One day in a dream Kaikasī saw a lion, in the act of tearing an elephant’s boss, enter her mouth. At dawn she related the dream and Ratnaśravas interpreted, “You will have a son, who will be arrogant to all, powerful.” From the time of that dream the wife of Ratnaśravas constantly made offerings in he shrines and carried her very precious embryo. From the time of the embryo’s conception Kaikasī’s speech became very harsh and her body firm, free from fatigue. She looked at her face in a sword, even if a mirror were at hand; she began to give orders fearlessly even in dominion over the gods. Without any cause she spoke harshly with contemptuous expressions. She did not bow her head at all even to gurus. For a long time she wished to put her foot on the heads of the wise. From the power of her embryo she acquired cruel characteristics such as these.

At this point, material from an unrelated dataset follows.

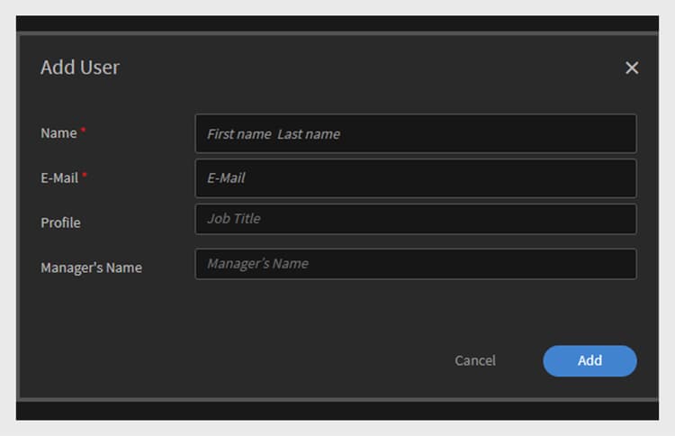Click the Add User dialog title

point(80,68)
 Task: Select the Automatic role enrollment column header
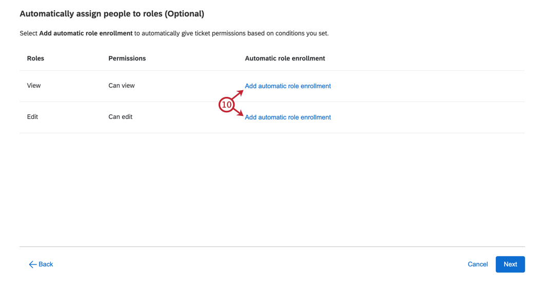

She bore a son, who made the seats of his enemies shake, with a life-term of more than twelve thousand years. Leaping about on the birth-couch, very strong, shaking the earth, resting on his back, with a proud red lotus of a foot, with, his hand he drew a necklace made of nine rubies from a casket standing near, a necklace which was a present in the past from Indra Bhīma.[1] From inherent arrogance the child put the necklace around his neck and Kaikasī and her attendants were amazed. She told Ratnaśravas: “The necklace which the king of the Rākṣasas gave to your ancestor, King Meghavāhana, in the past and which has been worshipped like a deity by your ancestors up to this time, which could not be lifted by others, which was made of nine rubies and guarded by a thousand Nāgas—this necklace has been seized by your child and put around his neck.” At once Ratnaśravas gave him ‘the name ‘Daśamukha[2] because his face was united with the nine rubies. He related the following: “A certain sage was questioned by my father Sumālin when he had gone to Meru to pay homage to the shrines. The possessor of four kinds of knowledge said, ‘Whoever shall lift your ancestral necklace, made of nine rubies, he shall be an Ardhacakrin.’” Kaikasī bore another son, indicated by the dream of a sun, named Bhānukarṇa, and also called by another name, Kumbhakarṇa. Kaikasī bore a daughter, named Candraṇakhā, because her nails were like the moon. She was called Śūrpaṇakhā by the people. After some time had passed Kaikasī again bore a son, named Bibhīṣaṇa, indicated by the dream of a moon. The three full brothers, full sixteen bows tall, played agreeably day by day, fearless, in play suitable for their ages at that time.

Footnotes and references:


The Indra of the Rākṣasas. See II, p. 165.